The businesses that are now dead
on June 12th, 2008 at 12:13 pmI go to a lot of meetings with a lot of bullsh**ters. One of the main topics of such people in a host of different businesses is a twofold argument with which they amuse themselves and each other. Here are its two prongs:
My business is coming up the ramp;
Some other business is dead.
The other business that is dead is, unless you are speaking to a very depressed person, not the one he or she is in.
So it depends on who you are speaking to, or to whom you are speaking, depending on whether that grammar stuff matters to you.

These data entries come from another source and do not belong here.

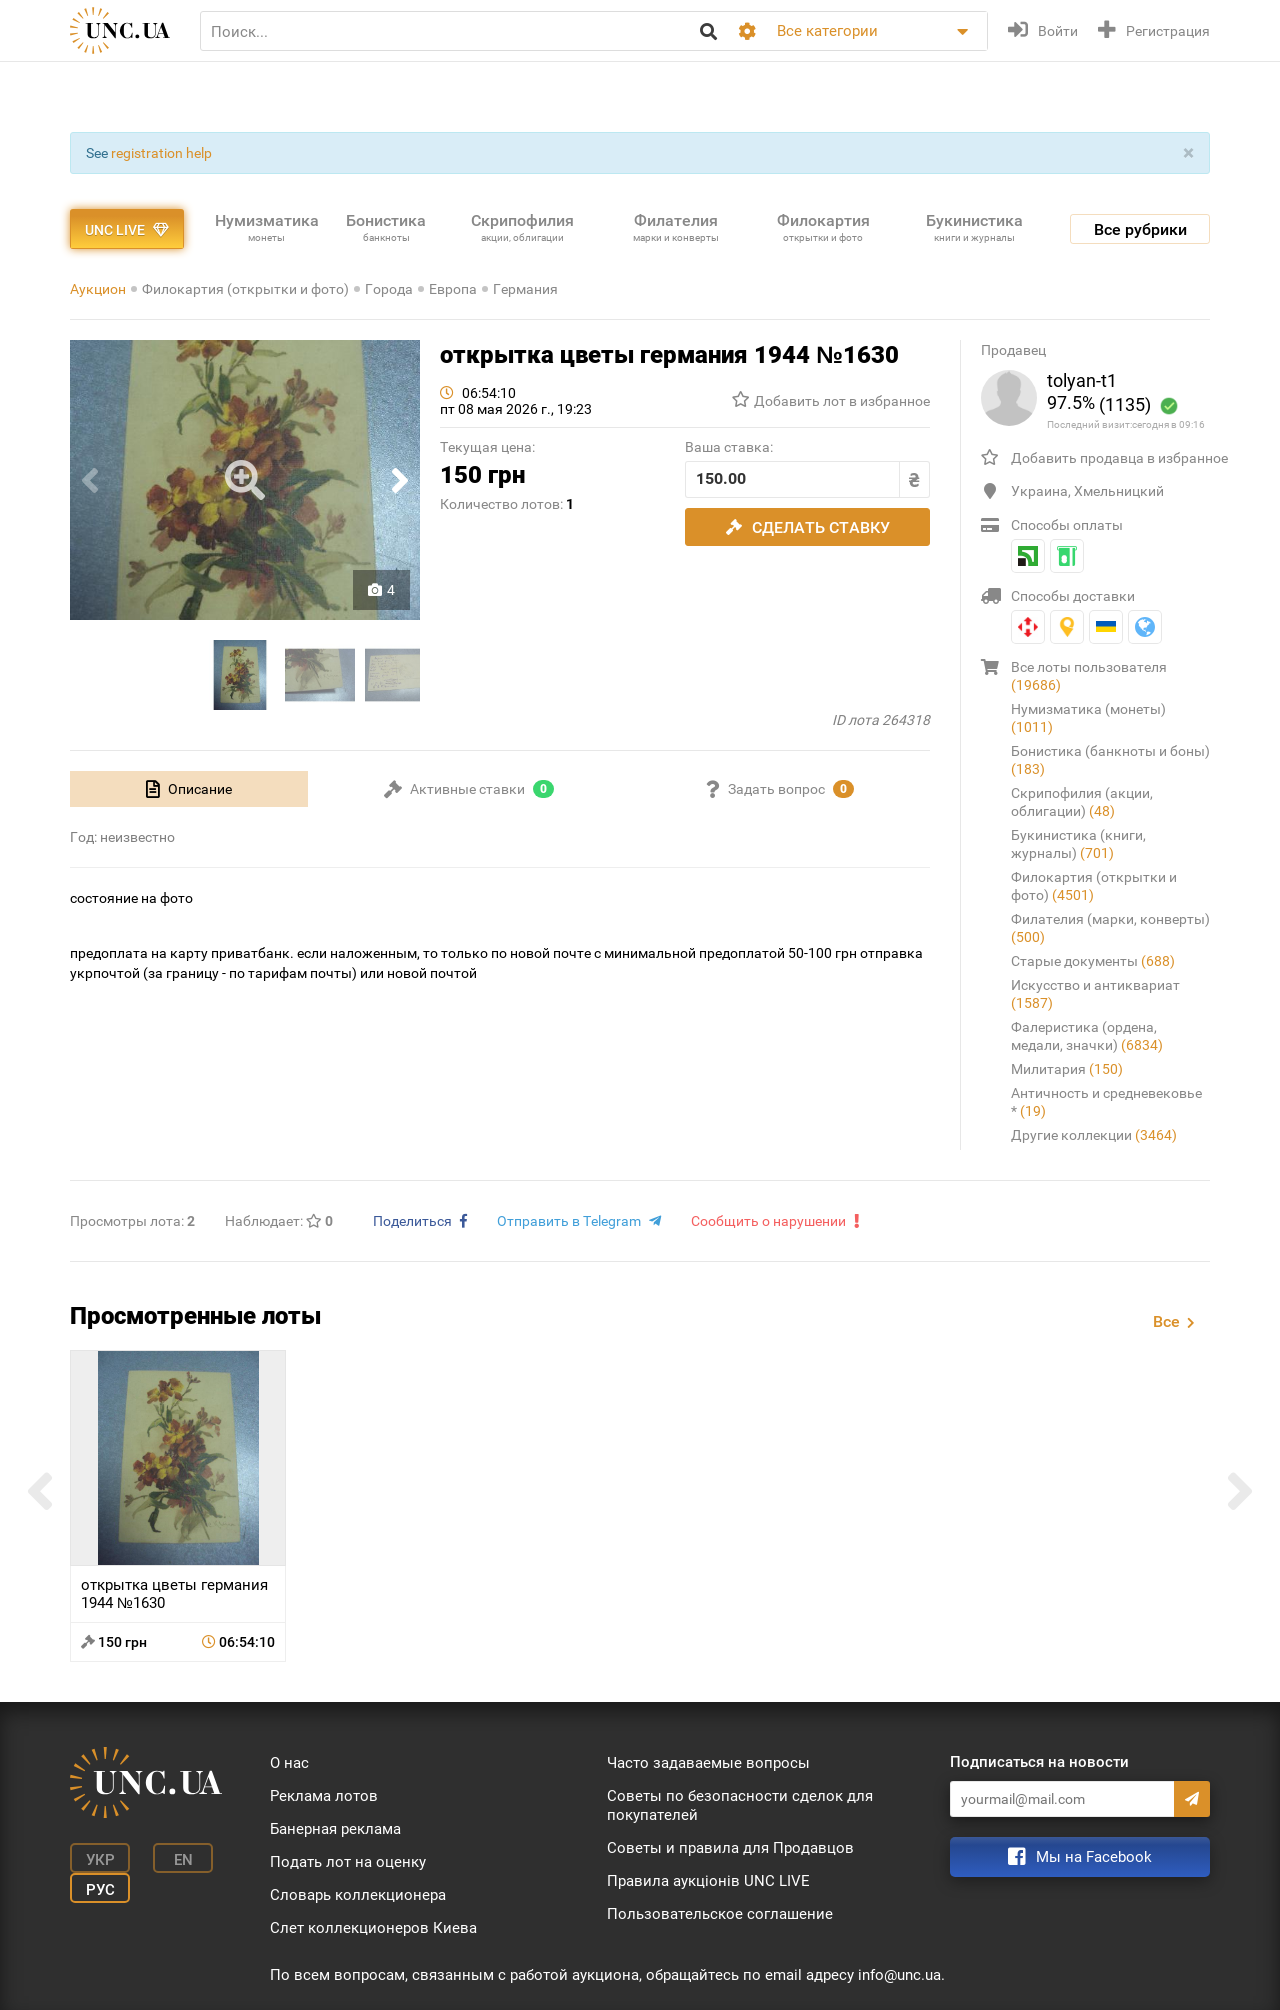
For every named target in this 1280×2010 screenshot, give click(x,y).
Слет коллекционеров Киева (373, 1928)
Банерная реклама (335, 1829)
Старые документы (1093, 961)
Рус (100, 1890)
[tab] (189, 789)
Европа (453, 289)
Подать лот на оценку (348, 1862)
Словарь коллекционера (358, 1895)
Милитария (1067, 1069)
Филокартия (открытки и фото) (245, 289)
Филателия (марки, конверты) (1110, 928)
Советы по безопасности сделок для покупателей (740, 1805)
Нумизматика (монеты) (1088, 718)
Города (389, 289)
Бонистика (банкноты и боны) (1110, 760)
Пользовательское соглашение (720, 1914)
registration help (161, 153)
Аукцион (98, 289)
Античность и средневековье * (1106, 1102)
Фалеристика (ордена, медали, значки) (1087, 1036)
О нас (289, 1763)
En (183, 1860)
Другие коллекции (1094, 1135)
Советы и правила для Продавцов (730, 1848)
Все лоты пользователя (1089, 676)
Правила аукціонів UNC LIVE (708, 1881)
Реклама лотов (324, 1796)
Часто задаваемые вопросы (708, 1763)
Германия (525, 289)
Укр (100, 1860)
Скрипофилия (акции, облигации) (1082, 802)
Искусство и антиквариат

Following are the businesses that are dead, if you hang around with enough bullsh**ters in a wide enough range of fields:
• The theater
• Movies in movie houses
• Public schools
• Radio, because of satellite radio,
• Satellite radio, because of Internet radio and ITunes
• Broadcast television, because of cable and Internet video
• Cable television, because of satellite TV and Internet video
• Satellite television, because of digital television conversion and Internet video
• Internet video, because of digital television conversion and downloading
• DVDs, because of downloading
• Downloading, because of the ubiquity of broadband streaming
• Personal computers with hard drive capacity, due to cloud computing
• Land-line telephones, because they’re so 20th Century
• Any internet company that is not Google (GOOG), for obvious reasons
• Google, because, well, how long can they keep THIS up?
• Books, of course
• Magazines, except the ones that we’re on the cover of, and…
• Newspapers
The only one that everybody agrees about right now, among the b.s.-ing class, is newspapers. Newspapers are dead. Dead dead dead. Yes, Rupert Murdoch doesn’t seem to believe so, but he is incorrect in this, or doesn’t see the truth right now, or whatever. Because you know newspapers? They’re dead.

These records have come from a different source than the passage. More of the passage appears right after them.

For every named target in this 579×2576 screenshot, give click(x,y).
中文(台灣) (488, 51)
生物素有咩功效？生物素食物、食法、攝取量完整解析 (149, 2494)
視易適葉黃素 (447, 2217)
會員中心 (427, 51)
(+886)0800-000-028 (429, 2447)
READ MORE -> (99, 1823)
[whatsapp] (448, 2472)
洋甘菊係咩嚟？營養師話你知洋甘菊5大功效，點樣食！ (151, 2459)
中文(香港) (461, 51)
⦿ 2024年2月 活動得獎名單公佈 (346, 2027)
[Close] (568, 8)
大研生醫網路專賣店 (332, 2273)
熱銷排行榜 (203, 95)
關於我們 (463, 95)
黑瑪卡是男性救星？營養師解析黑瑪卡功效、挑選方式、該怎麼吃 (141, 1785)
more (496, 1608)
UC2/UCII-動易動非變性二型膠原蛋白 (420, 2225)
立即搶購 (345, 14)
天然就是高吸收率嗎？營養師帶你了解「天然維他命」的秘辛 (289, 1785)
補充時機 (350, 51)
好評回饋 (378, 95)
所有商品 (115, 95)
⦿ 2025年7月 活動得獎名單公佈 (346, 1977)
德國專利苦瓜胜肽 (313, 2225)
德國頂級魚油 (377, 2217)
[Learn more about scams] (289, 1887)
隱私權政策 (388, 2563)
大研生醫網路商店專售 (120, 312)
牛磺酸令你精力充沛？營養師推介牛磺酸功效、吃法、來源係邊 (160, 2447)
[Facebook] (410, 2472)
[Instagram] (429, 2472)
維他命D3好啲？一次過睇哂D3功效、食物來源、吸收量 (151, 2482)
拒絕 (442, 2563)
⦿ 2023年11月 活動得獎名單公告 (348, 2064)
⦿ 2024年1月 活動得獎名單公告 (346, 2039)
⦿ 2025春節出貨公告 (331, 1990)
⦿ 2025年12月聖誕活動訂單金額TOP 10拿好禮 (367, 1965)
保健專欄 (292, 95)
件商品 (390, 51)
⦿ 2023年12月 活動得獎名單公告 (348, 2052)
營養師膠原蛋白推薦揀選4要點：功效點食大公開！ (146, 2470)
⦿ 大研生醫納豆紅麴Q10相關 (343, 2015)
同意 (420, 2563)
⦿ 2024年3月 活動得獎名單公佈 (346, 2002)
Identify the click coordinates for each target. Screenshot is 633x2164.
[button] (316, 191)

This is not helped at all by the appearance of Sam Zell, who bought Tribune (TXA), and whose chief operating officer recently announced they would begin to judge the value of journalists by the column inches they produced in a year. This is sort of like saying that Chichi’s is the best restaurant in America because it serves the greatest weight in nachos.

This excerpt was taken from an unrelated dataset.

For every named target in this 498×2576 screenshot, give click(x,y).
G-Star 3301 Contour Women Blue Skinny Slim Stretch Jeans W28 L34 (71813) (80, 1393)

That aside, however, everybody does agree: they’re dead. One day there will be no newspapers, because No Young People Read Newspapers. Is this true? My kids are of sentient age. They read newspapers. In fact, they’re both knee deep in Obamamania right now, and read everything they can get their hands on. I see people reading newspapers on the street, in parks, on subways and buses… when you get a bad story in the newspaper it still ruins your day…
But no. They’re dead. Know why? Because Advertising is Down in newspapers. Now of course, advertising is sort of down across the board, and actually MUCH more disappointing on all those social networks everybody loves so much… and newspapers still attract a HUGE proportion of total advertising…
But no. Newspapers are dead. And advertisers read that and, timid little lambkins that they are, cut their budgets even more, because after all who wants to advertise in a dead medium?
Finally, newspapers are, you know, dead because they Haven’t Changed With The Times and News Is A Commodity That You Can Get Just As Well Online.
Except guess what. It’s not. I’ll just say what I think and get out of here. As always, if you agree, lob something in.
• I like newspapers. I look at a few every day and even read some of each;
• I don’t believe everything I read in the paper, but I’m interested in what they think is interesting;
• Newspapers have been around a long time, from medieval days through the time of Horace Greeley (above) and beyond. Radio didn’t kill them. TV didn’t kill them. The internet will not kill them;
• If there were no newspapers, all we’d have is the Internet, whose capacity for the promulgating and dispensation of bulls**t is unparalleled;
• I am NOT interested in a PERSONAL, daily e-mail informing me only of the stuff I pre-select as of interest to me. What’s the pleasure in that?
• If we all had a euro for every article in some medium that declared another medium dead, we’d all be Europeans;
• Aggregators can only aggregate content if there is content to aggregate. No content, no aggregators;
• Contrary to popular belief, journalism is an actual profession that takes training, talent and skill, and one of the most rigorous and necessary places in which it’s pursued is in newspapers;
• 89% of all citizen-journalists are just full of it.
Now you guys in newspapers could probably help a little, going forward. Why not stop writing pieces every day about how dead every other industry is? Just a thought, tough guys.